When Jason Heyward decided not to play on Wednesday, joining a movement that swept across professional ports, he started a conversation within the Cubs clubhouse and community.

He and The Players Alliance took it a step further Friday.

The Players Alliance, a group of over 100 Black current and former professional baseball players, announced on Friday that its players collectively decided to donate their game-day salaries on Thursday and Friday to the Alliance. Those donations would go to combating racial inequality and supporting Black families and communities “deeply affected in the wake of recent events.”

The Cubs had Thursday off, but Heyward indicated that he still would be donating two games’ worth of his salary.

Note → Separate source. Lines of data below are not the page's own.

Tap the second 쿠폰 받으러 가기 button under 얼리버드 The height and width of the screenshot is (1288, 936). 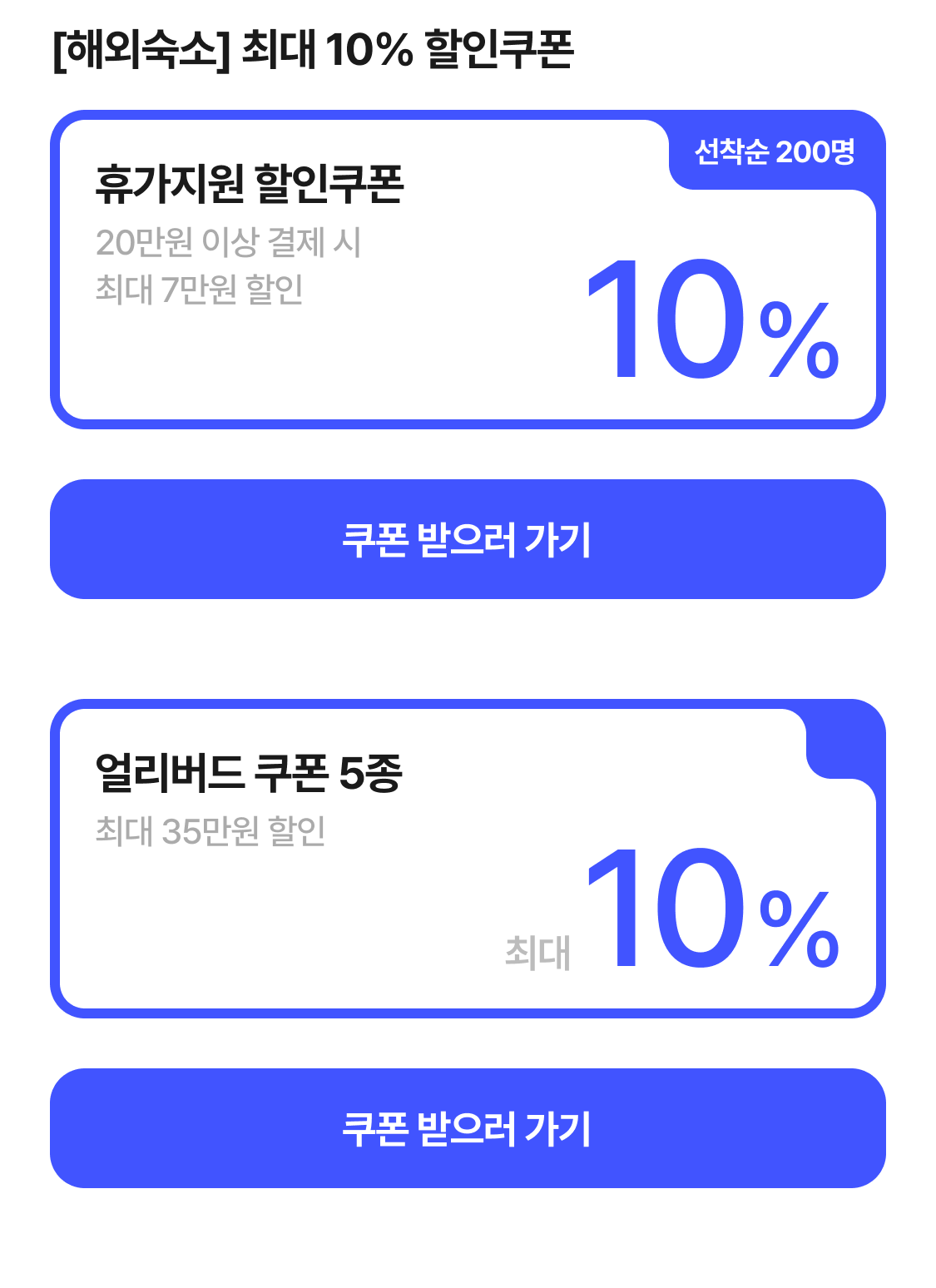coord(468,1128)
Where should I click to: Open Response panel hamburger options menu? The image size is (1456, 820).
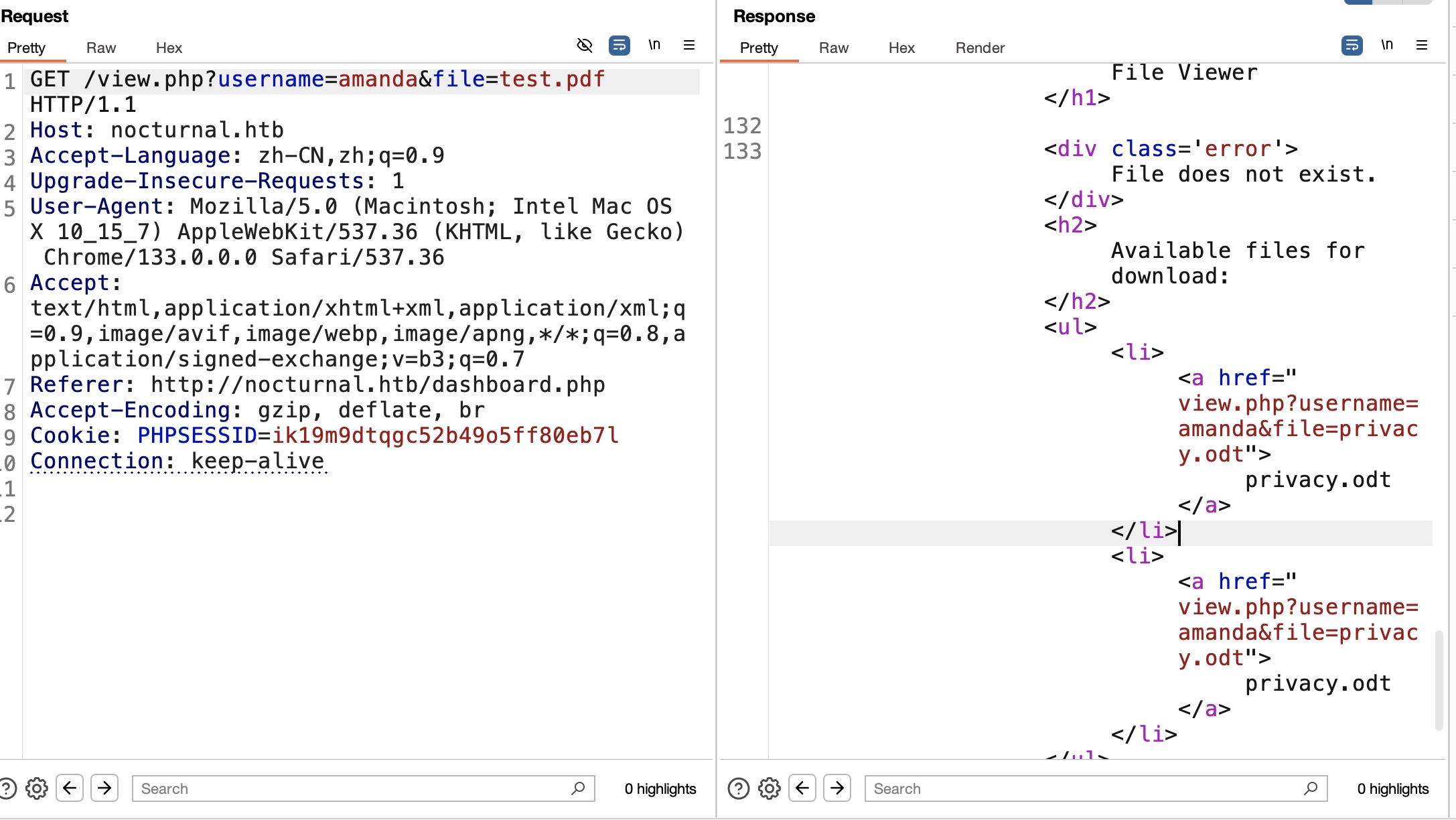(1421, 45)
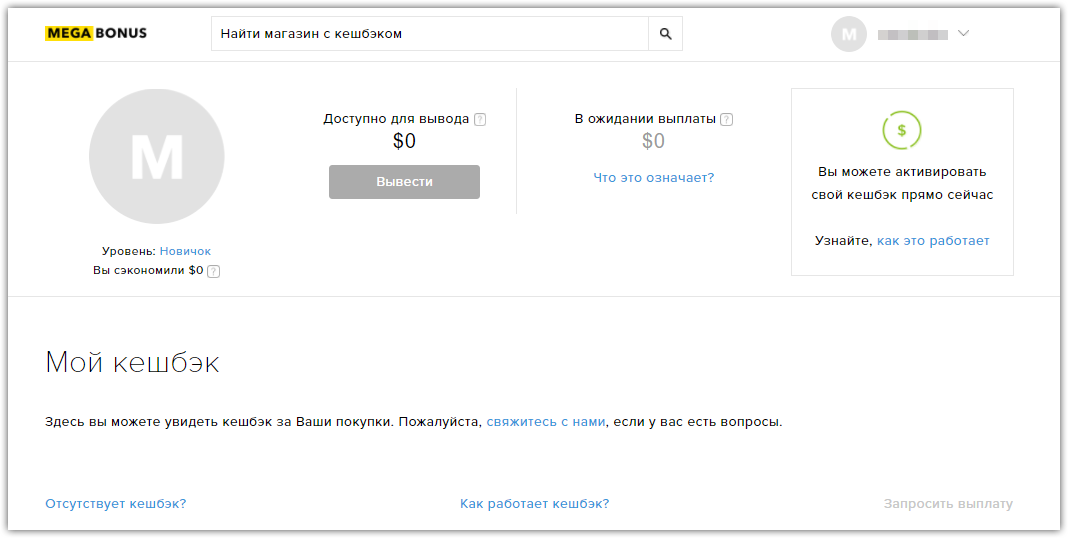Image resolution: width=1068 pixels, height=538 pixels.
Task: Click the magnifier search button
Action: point(665,34)
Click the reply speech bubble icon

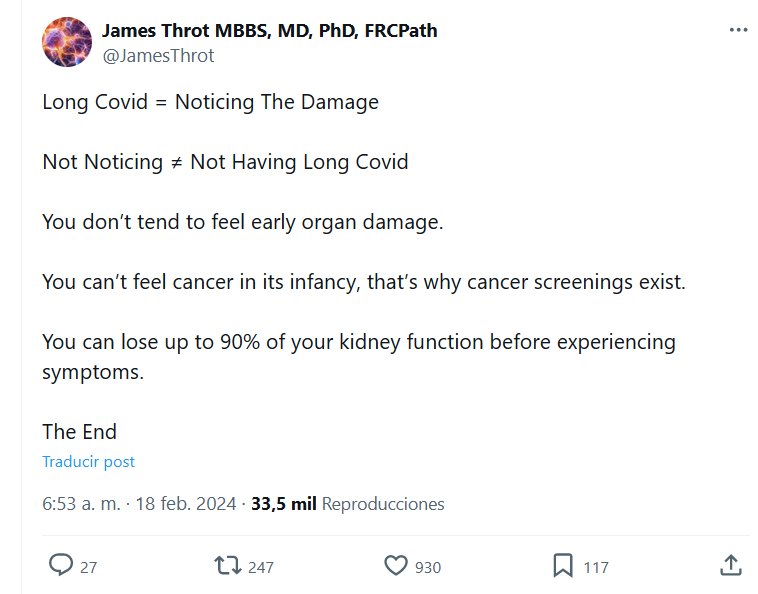[62, 566]
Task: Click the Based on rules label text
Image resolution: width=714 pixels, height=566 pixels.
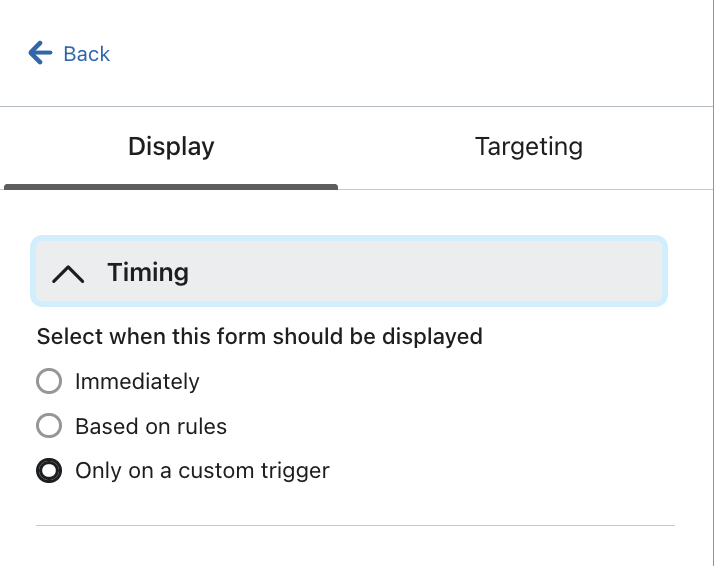Action: [x=151, y=426]
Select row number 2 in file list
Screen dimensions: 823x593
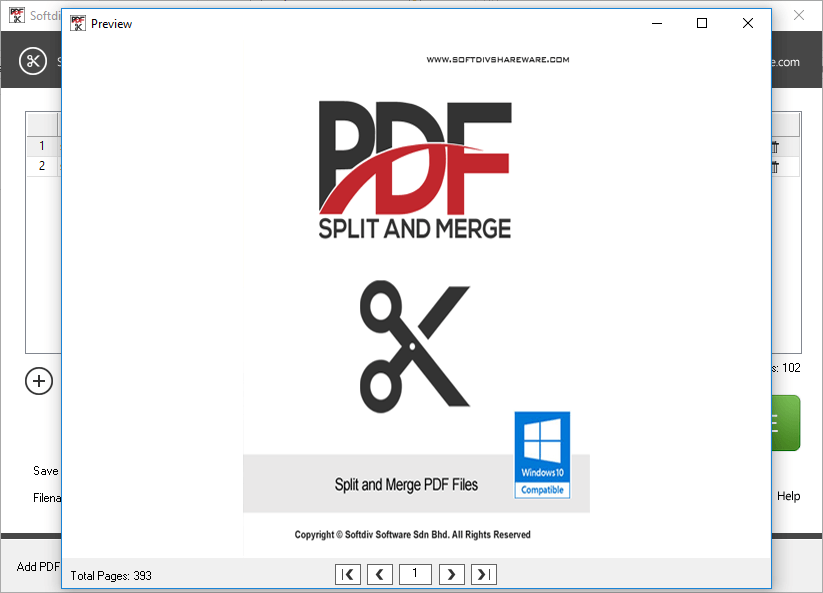tap(42, 166)
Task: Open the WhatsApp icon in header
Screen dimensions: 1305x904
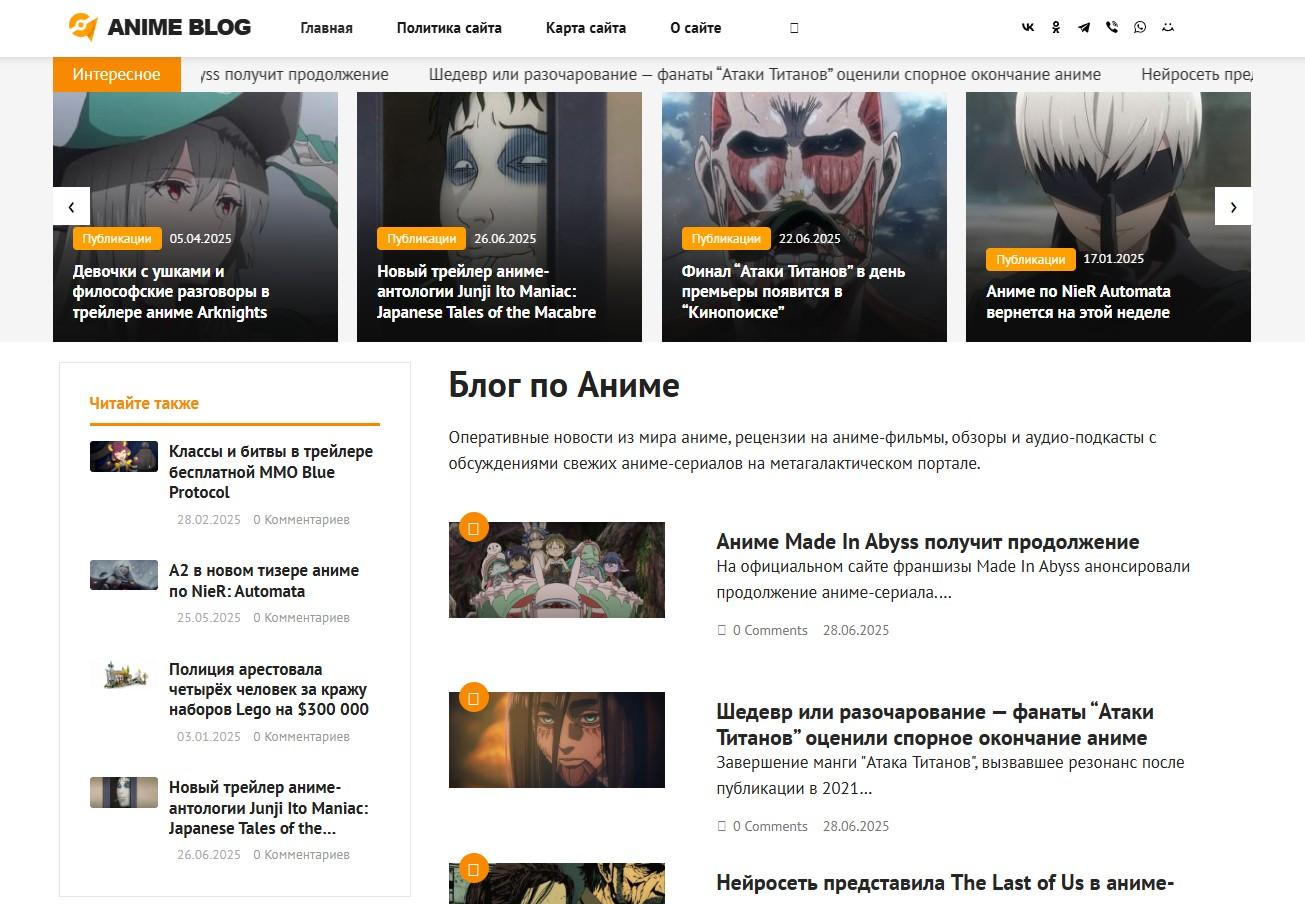Action: click(x=1140, y=28)
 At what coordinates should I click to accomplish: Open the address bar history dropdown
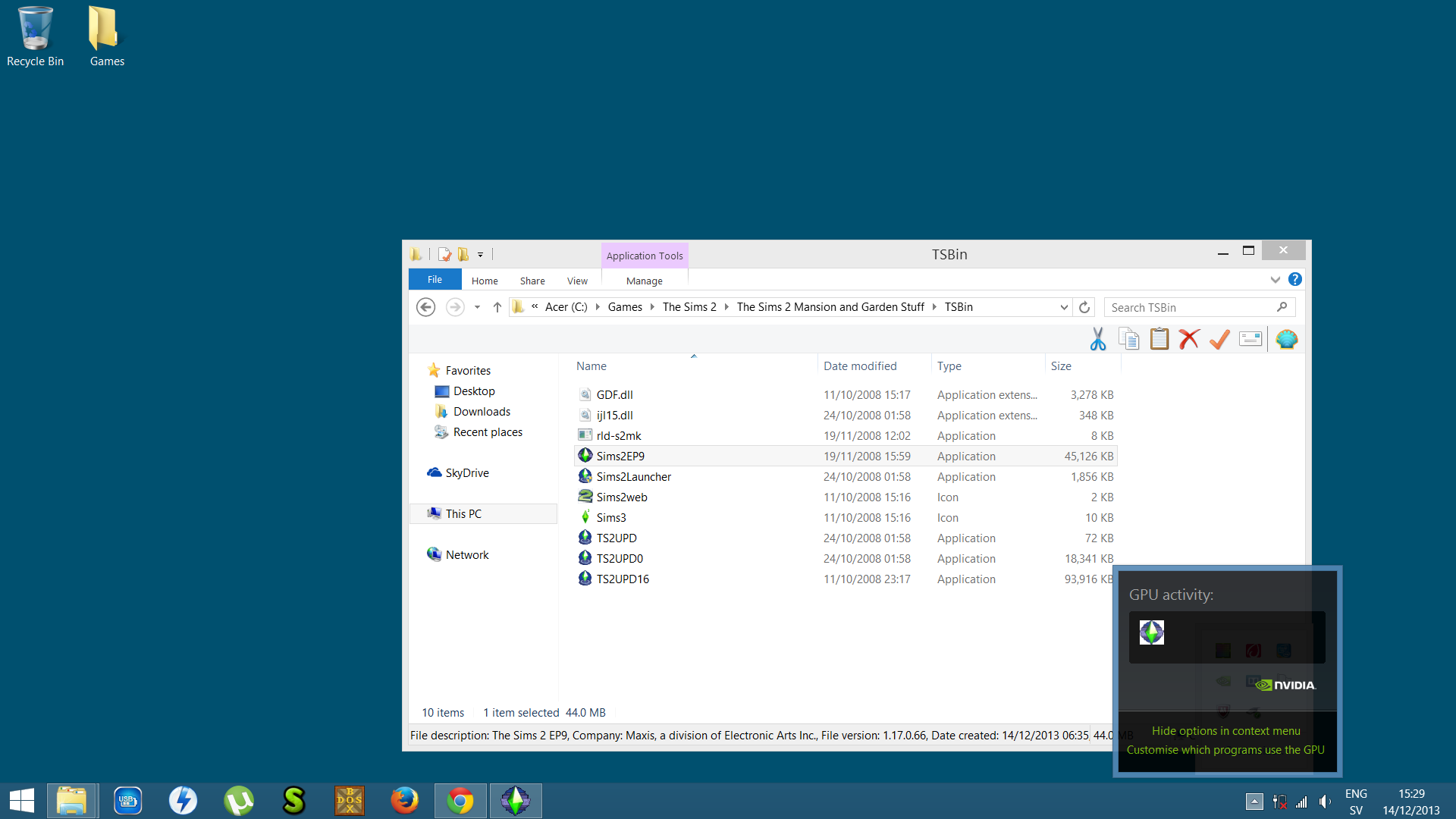tap(1064, 307)
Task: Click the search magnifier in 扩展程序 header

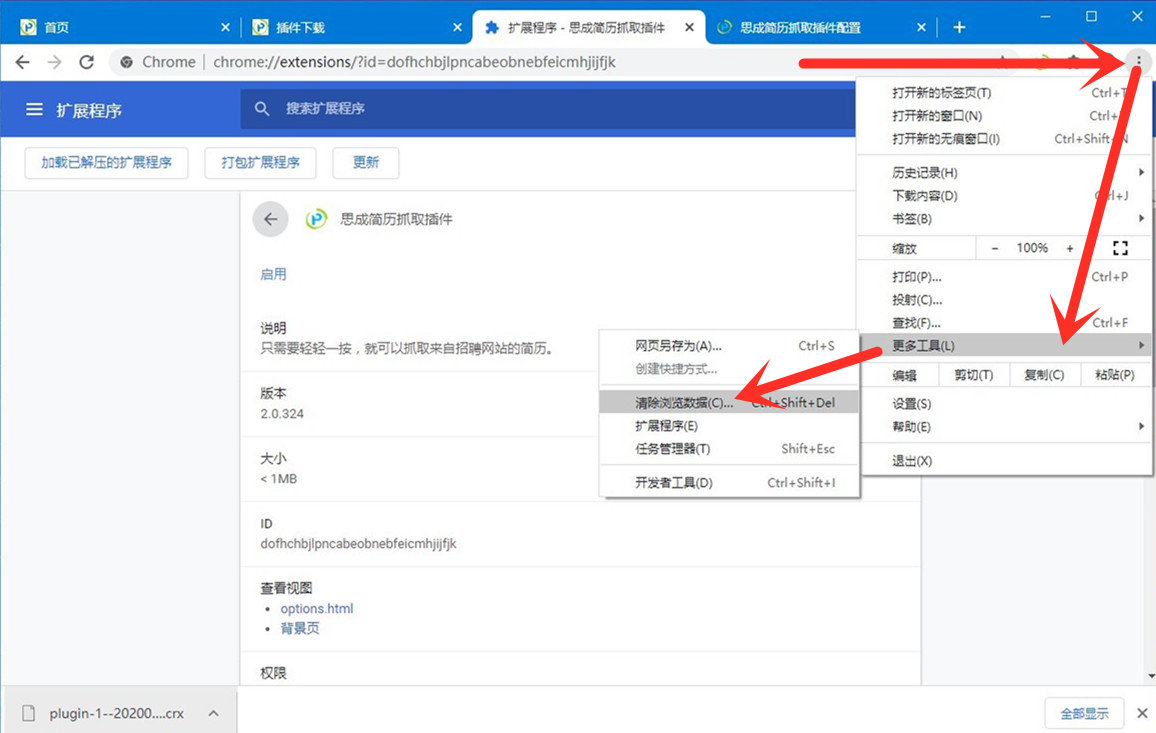Action: tap(262, 110)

“The fact that we said, ‘Okay, well we're going to sit, we're not going to play this day,’” Heyward said, “we don't want it to come off as, 'Oh, we're going to do that and we're going to take a paycheck,’ or ‘We're doing this knowing that we can just do whatever we want and show up and know we're still going to get paid.’”

The NBA’s Milwaukee Bucks were the first to decide not to play Wednesday in protest, following the police shooting of Jacob Blake. They called for justice for Blake, who a Kenosha police officer shot seven times in the back in their home state of Wisconsin, and for police and criminal justice reform.

Similar demonstrations spread across sports. Between Wednesday and Thursday, 10 MLB games were postponed. Individual players like Heyward, the Cardinals’ Dexter Fowler and Jack Flaherty, and the Rockies’ Matt Kemp also sat out.


“So, the fact that we had that day that we sat,” Heyward continued, “today on Jackie Robinson Day to pay homage to him and to bring more awareness, it just felt fitting to move that way with it and to let people know that we're here, not because we have more money, and we're not doing this because of that.

“We're just doing this because we have a platform. And we do want to continue to give back with more than just saying that we don't feel like something's right. We've got to show up. We've got to have action to our words.”

Heyward said Theo Epstein, Cubs president of baseball operations, reached out to him on Friday afternoon. Epstein said he and Cubs president of business operations Crane Kenney also planned donate to The Players Alliance, and they would invite the rest of the front office to join them.

“Those are the things that they're doing to take action,” Heyward said.